===== Passage provided
As a “semi-professional” author—one who gets paid, but not enough to live on—I’m attempting to write more words and to publish more books than ever. This won’t be the year I make a full-time income from my writing business, but I think it will be a year to remember.
My 2023 goals:
- Write 924,000 words total
- Edit and self-publish 4 novels
- Write and edit 2 more novels, for a total of 6
- Publish 26 full-length blog posts
That might look like a mountain of work, especially for someone who is not a full-time author. It is. But I’ve got a plan.
In the next few paragraphs, I’ll show you how I built these goals and how I’ll achieve them:
How Did I Create These Writing Goals?
In my end of 2022 update, I talked about how I spent the last year cultivating a larger writing habit. I went from writing 1000 words a day, to more than 4000 a day.
They say writing is a “craft.” It’s neither pure work nor pure art, but somewhere in between. But make no mistake—it is work. And the only way to get the work done is to start and move methodically and write consistently over a huge period of time.
Fortunately, a year is “a pretty huge period of time.”
I plan to write or edit:
- 4000 words a day, 5 days a week
- Write or edit 2000 words a day, 1 day a week (Sat or Sun)
If I can do this for just 42 weeks next year, that will allow me to hit my giant word goal, and I’ll have 10 weeks to spare.
Last year, I learned that marketing and book launches take up a massive amount of effort, so I built marketing into my schedule.
In addition, I only took a handful of days off in 2022. That’s how I discovered burnout can either hit you fast and hard, or it can creep in around the edges and turn anything you love (in this case, writing) into a bleak, dark, drag. Either way, burnout kills progress. My most productive days came when I was well-rested and stress-free, so I’m also adding a few weeks of relaxation and space into my schedule. Counterintuitively, I strongly believe this will make it easier to craft thousands of good words and hit my goals.
==========
===== Record excerpts
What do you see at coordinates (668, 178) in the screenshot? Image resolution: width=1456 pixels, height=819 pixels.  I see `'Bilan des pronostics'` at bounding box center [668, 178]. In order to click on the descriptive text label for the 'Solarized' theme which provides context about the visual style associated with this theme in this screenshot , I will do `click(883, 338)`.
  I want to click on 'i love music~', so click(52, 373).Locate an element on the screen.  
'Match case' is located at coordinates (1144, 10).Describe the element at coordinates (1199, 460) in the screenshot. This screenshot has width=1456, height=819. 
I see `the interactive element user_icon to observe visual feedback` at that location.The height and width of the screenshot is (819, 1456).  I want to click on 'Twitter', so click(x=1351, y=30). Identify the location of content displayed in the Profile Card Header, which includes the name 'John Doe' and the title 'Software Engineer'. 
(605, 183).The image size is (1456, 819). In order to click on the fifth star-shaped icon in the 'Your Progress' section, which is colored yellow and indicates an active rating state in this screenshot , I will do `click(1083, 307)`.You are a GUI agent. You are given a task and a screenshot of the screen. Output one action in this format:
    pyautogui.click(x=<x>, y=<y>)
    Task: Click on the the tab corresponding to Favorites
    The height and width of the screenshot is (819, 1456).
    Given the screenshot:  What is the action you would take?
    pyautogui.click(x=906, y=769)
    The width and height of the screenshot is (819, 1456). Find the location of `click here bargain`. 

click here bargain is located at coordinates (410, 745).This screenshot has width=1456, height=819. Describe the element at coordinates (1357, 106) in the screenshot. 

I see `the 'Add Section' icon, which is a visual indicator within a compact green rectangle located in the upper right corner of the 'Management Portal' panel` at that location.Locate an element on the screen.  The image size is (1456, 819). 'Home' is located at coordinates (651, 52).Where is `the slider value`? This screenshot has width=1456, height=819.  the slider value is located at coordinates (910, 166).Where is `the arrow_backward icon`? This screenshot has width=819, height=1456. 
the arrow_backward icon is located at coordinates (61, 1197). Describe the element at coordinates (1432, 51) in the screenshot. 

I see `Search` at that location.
==========
Requests ->
1. Translate this sentence from the post on 2023 writing goals into Spanish: "Last year, I learned that marketing and book launches take up a massive amount of effort, so I built marketing into my schedule."
2. From the post on 2023 writing goals, write out the stretch from "In my end of" through "weeks to spare.".

Results by task ->
1. El año pasado aprendí que el marketing y los lanzamientos de libros requieren una cantidad enorme de esfuerzo, así que incorporé el marketing a mi agenda.

2.
In my end of 2022 update, I talked about how I spent the last year cultivating a larger writing habit. I went from writing 1000 words a day, to more than 4000 a day.
They say writing is a “craft.” It’s neither pure work nor pure art, but somewhere in between. But make no mistake—it is work. And the only way to get the work done is to start and move methodically and write consistently over a huge period of time.
Fortunately, a year is “a pretty huge period of time.”
I plan to write or edit:
- 4000 words a day, 5 days a week
- Write or edit 2000 words a day, 1 day a week (Sat or Sun)
If I can do this for just 42 weeks next year, that will allow me to hit my giant word goal, and I’ll have 10 weeks to spare.